======== STORED ROWS ========
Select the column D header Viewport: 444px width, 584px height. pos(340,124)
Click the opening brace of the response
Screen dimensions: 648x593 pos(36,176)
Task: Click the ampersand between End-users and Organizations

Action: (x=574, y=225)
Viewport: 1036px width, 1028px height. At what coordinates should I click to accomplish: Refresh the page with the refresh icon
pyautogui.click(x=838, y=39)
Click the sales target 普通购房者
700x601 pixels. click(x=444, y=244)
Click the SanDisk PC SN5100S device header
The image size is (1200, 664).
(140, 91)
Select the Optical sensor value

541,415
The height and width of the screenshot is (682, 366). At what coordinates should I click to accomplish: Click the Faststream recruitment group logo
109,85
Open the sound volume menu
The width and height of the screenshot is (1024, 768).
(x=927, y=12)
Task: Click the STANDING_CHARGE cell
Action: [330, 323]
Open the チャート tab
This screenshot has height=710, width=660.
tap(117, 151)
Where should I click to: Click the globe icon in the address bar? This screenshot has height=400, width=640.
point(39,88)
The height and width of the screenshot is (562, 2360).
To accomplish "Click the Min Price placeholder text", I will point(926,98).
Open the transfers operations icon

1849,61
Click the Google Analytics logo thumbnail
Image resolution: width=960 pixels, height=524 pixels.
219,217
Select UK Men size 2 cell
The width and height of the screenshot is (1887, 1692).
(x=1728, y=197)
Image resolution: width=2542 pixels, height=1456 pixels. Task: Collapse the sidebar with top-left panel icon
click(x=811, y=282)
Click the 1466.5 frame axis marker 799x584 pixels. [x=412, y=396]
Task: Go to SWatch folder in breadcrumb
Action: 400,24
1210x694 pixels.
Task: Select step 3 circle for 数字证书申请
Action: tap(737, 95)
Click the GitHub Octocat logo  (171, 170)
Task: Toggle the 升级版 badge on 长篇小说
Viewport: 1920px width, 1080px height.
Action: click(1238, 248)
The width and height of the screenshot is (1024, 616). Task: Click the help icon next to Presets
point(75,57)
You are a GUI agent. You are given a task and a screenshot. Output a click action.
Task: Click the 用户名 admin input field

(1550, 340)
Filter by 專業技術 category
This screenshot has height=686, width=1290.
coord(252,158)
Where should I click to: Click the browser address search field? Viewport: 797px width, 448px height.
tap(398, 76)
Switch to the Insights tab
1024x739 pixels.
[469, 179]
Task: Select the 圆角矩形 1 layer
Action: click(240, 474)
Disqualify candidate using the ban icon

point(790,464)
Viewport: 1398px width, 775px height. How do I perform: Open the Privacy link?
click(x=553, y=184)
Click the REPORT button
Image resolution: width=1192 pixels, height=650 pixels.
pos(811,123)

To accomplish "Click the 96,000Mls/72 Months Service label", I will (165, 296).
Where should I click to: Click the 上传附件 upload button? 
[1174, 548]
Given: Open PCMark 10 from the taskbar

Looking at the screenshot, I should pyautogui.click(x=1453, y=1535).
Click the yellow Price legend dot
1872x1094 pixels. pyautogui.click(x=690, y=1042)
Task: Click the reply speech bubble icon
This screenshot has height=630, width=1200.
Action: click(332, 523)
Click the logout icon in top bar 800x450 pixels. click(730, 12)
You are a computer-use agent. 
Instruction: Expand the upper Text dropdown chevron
========
Please repeat the rows word for word, from the line with "Click the 1466.5" up to and including the line with "point(75,57)".

Click the 1466.5 frame axis marker 799x584 pixels. [x=412, y=396]
Task: Go to SWatch folder in breadcrumb
Action: 400,24
1210x694 pixels.
Task: Select step 3 circle for 数字证书申请
Action: tap(737, 95)
Click the GitHub Octocat logo  (171, 170)
Task: Toggle the 升级版 badge on 长篇小说
Viewport: 1920px width, 1080px height.
Action: click(1238, 248)
The width and height of the screenshot is (1024, 616). Task: Click the help icon next to Presets
point(75,57)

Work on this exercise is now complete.